Short exercise 1 ->
In the Gallery Furniture fire article, what is the address of McIngvale's other store?
Short exercise 2 ->
Reproduce the stretch of the Gallery Furniture fire article from "McIngvale said it" through "leftover hot spots.".

Friday, May 22, 2009

North Houston Gallery Furniture Fire Video

4-alarm blaze strikes Gallery Furniture warehouse
No injuries as fire threatens Houston retail icon
By MIKE GLENN, DANE SCHILLER and DAVID KAPLAN
May 22, 2009, 7:22AM

As flames ripped through one of Houston’s most notable retail icons Thursday night, Gallery Furniture founder Jim McIngvale vowed to rebuild.

But McIngvale, who earned fame with his colorful commercials and self-imposed moniker of Mattress Mack, acknowledged “millions and millions” in dollars of merchandise had been damaged in his flagship store’s warehouse.
To his employees he promised, “We won’t quit.”
This morning he was at his other location at 2411 Post Oak Blvd., which opened earlier this year, preparing to start selling furniture again. True to form, shortly after dawn he was filming a commercial to remind customers of the new Galleria-area location.

McIngvale said it wasn't clear when he could get back into the original location, much less reopen it. In the meantime, he said the store is scouting locations for warehouse space to house several truckloads of furniture on its way.
A few firefighters remained this morning in case of flare-ups. They planned to continue pouring water until heavy equipment could be brought in to pull away the remains of the hulking warehouse and expose any leftover hot spots.

Data segment ->
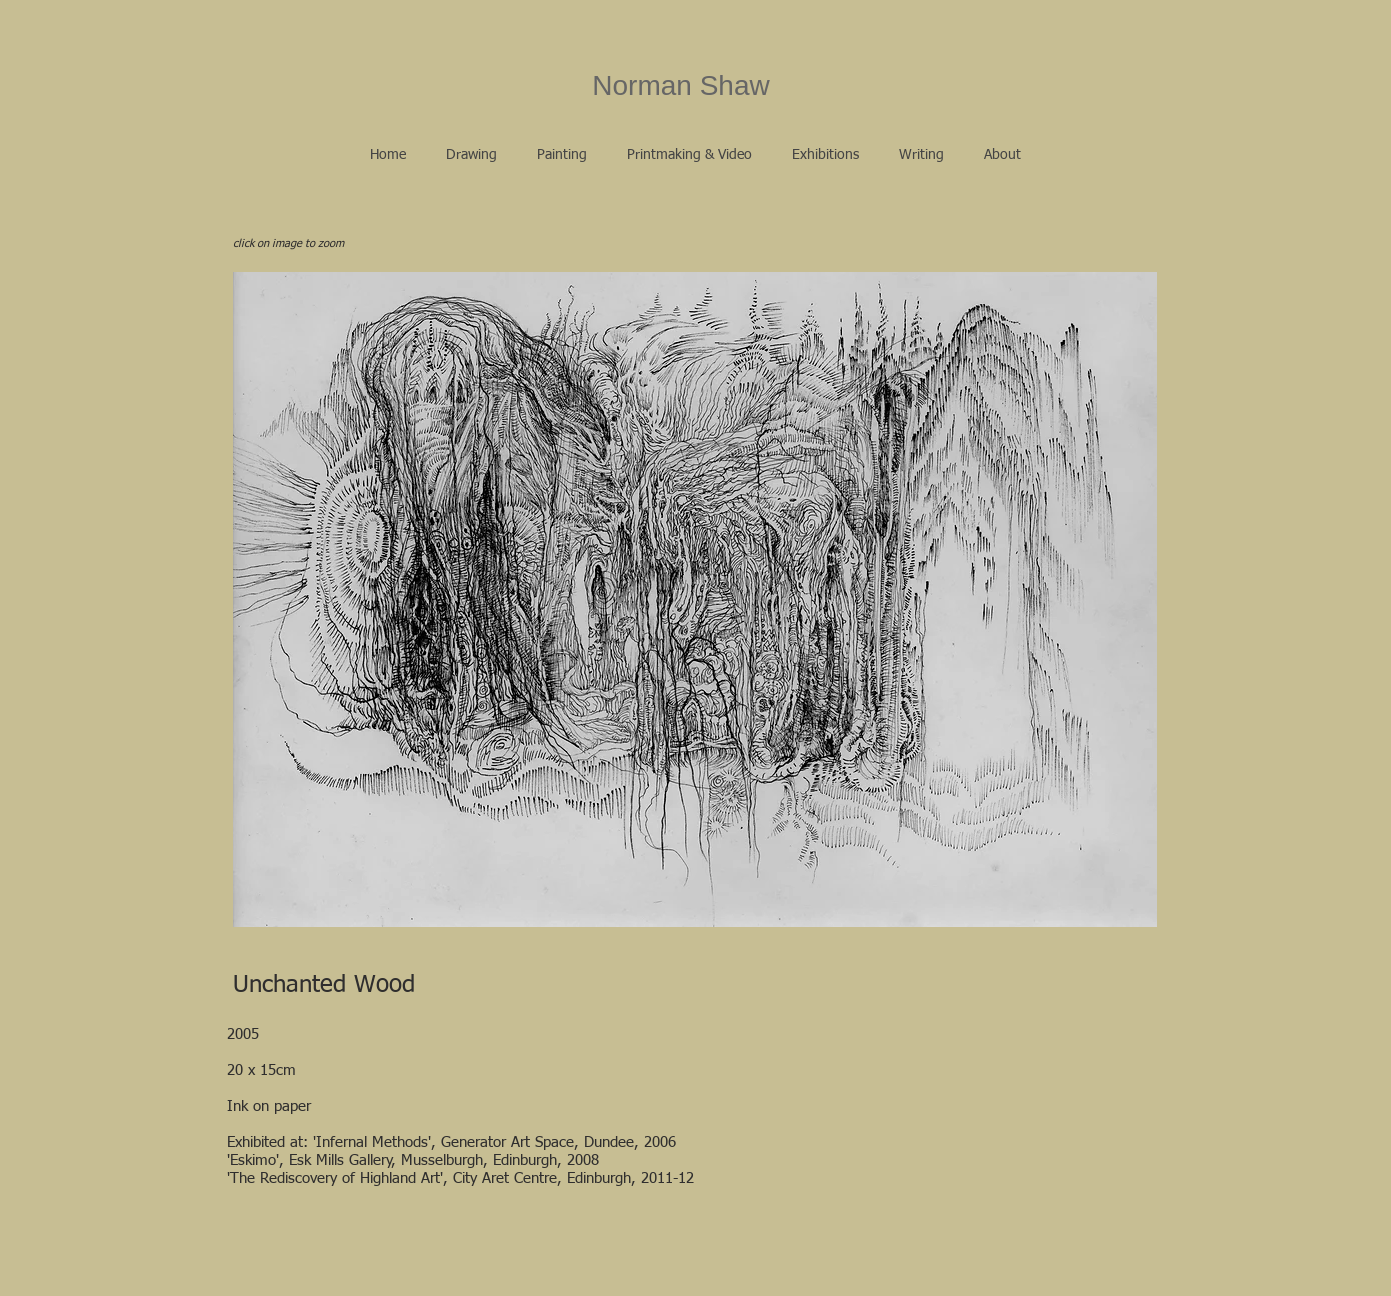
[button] (471, 155)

Written answer 1 ->
2411 Post Oak Blvd.

Written answer 2 ->
McIngvale said it wasn't clear when he could get back into the original location, much less reopen it. In the meantime, he said the store is scouting locations for warehouse space to house several truckloads of furniture on its way.
A few firefighters remained this morning in case of flare-ups. They planned to continue pouring water until heavy equipment could be brought in to pull away the remains of the hulking warehouse and expose any leftover hot spots.